▶ [YOUR GOAL] Output all the data below verbatim.

▶ [RECORDS SUPPLIED]
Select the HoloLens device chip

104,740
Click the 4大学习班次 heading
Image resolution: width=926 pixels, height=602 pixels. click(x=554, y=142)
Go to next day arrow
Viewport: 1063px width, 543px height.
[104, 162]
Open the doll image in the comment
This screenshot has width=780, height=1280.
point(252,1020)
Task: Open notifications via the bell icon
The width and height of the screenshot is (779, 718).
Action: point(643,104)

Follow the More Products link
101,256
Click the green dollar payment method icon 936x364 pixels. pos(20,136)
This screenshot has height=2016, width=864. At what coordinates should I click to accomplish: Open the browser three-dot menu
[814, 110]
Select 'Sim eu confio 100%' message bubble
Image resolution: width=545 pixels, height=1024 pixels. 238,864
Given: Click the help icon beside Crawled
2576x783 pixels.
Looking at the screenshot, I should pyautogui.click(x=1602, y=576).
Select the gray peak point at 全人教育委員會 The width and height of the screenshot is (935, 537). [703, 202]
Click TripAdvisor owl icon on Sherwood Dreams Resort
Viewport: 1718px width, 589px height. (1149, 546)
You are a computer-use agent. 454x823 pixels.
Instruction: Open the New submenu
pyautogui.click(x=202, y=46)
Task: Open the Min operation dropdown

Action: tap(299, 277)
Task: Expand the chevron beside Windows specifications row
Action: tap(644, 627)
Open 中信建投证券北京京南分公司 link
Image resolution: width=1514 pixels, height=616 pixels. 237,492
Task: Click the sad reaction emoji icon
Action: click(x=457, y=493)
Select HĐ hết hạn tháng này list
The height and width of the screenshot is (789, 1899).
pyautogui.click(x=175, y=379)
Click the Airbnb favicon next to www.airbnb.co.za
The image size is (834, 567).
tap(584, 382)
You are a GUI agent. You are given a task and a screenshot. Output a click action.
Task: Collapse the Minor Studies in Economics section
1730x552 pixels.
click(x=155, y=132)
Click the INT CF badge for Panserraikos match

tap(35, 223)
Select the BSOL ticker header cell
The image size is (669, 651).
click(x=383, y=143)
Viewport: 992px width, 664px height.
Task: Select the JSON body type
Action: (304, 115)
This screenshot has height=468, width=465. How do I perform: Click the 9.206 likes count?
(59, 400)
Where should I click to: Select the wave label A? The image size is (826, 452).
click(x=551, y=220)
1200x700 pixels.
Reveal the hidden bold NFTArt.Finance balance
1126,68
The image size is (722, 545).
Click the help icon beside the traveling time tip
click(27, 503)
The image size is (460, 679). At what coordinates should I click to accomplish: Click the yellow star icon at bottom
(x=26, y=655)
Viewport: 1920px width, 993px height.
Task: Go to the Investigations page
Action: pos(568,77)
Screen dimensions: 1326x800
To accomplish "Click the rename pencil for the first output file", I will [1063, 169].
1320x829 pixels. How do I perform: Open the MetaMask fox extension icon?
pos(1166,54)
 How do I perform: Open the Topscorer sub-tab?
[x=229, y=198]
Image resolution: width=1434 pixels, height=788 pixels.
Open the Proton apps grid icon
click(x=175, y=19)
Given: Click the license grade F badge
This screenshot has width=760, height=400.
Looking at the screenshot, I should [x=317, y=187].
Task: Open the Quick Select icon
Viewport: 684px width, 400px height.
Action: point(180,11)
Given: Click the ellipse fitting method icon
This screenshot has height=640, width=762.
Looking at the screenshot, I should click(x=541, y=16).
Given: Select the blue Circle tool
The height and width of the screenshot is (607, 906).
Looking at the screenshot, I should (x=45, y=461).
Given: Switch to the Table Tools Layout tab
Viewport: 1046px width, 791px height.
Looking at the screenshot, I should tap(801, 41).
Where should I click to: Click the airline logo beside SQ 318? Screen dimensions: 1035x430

▶ [TASK RESULT]
Select the HoloLens device chip

104,740
Click the 4大学习班次 heading
Image resolution: width=926 pixels, height=602 pixels. click(x=554, y=142)
Go to next day arrow
Viewport: 1063px width, 543px height.
[104, 162]
Open the doll image in the comment
This screenshot has width=780, height=1280.
point(252,1020)
Task: Open notifications via the bell icon
The width and height of the screenshot is (779, 718).
Action: point(643,104)

Follow the More Products link
101,256
Click the green dollar payment method icon 936x364 pixels. pos(20,136)
This screenshot has height=2016, width=864. At what coordinates should I click to accomplish: Open the browser three-dot menu
[814, 110]
Select 'Sim eu confio 100%' message bubble
Image resolution: width=545 pixels, height=1024 pixels. 238,864
Given: Click the help icon beside Crawled
2576x783 pixels.
Looking at the screenshot, I should pyautogui.click(x=1602, y=576).
Select the gray peak point at 全人教育委員會 The width and height of the screenshot is (935, 537). [703, 202]
Click TripAdvisor owl icon on Sherwood Dreams Resort
Viewport: 1718px width, 589px height. (1149, 546)
You are a computer-use agent. 454x823 pixels.
Instruction: Open the New submenu
pyautogui.click(x=202, y=46)
Task: Open the Min operation dropdown

Action: tap(299, 277)
Task: Expand the chevron beside Windows specifications row
Action: tap(644, 627)
Open 中信建投证券北京京南分公司 link
Image resolution: width=1514 pixels, height=616 pixels. 237,492
Task: Click the sad reaction emoji icon
Action: click(x=457, y=493)
Select HĐ hết hạn tháng này list
The height and width of the screenshot is (789, 1899).
pyautogui.click(x=175, y=379)
Click the Airbnb favicon next to www.airbnb.co.za
The image size is (834, 567).
tap(584, 382)
You are a GUI agent. You are given a task and a screenshot. Output a click action.
Task: Collapse the Minor Studies in Economics section
1730x552 pixels.
click(x=155, y=132)
Click the INT CF badge for Panserraikos match

tap(35, 223)
Select the BSOL ticker header cell
The image size is (669, 651).
click(x=383, y=143)
Viewport: 992px width, 664px height.
Task: Select the JSON body type
Action: (304, 115)
This screenshot has height=468, width=465. How do I perform: Click the 9.206 likes count?
(59, 400)
Where should I click to: Select the wave label A? The image size is (826, 452).
click(x=551, y=220)
1200x700 pixels.
Reveal the hidden bold NFTArt.Finance balance
1126,68
The image size is (722, 545).
Click the help icon beside the traveling time tip
click(27, 503)
The image size is (460, 679). At what coordinates should I click to accomplish: Click the yellow star icon at bottom
(x=26, y=655)
Viewport: 1920px width, 993px height.
Task: Go to the Investigations page
Action: pos(568,77)
Screen dimensions: 1326x800
To accomplish "Click the rename pencil for the first output file", I will [1063, 169].
1320x829 pixels. How do I perform: Open the MetaMask fox extension icon?
pos(1166,54)
 How do I perform: Open the Topscorer sub-tab?
[x=229, y=198]
Image resolution: width=1434 pixels, height=788 pixels.
Open the Proton apps grid icon
click(x=175, y=19)
Given: Click the license grade F badge
This screenshot has width=760, height=400.
Looking at the screenshot, I should [x=317, y=187].
Task: Open the Quick Select icon
Viewport: 684px width, 400px height.
Action: point(180,11)
Given: Click the ellipse fitting method icon
This screenshot has height=640, width=762.
Looking at the screenshot, I should click(x=541, y=16).
Given: Select the blue Circle tool
The height and width of the screenshot is (607, 906).
Looking at the screenshot, I should (x=45, y=461).
Given: Switch to the Table Tools Layout tab
Viewport: 1046px width, 791px height.
Looking at the screenshot, I should tap(801, 41).
Where should I click to: Click the airline logo beside SQ 318? Screen dimensions: 1035x430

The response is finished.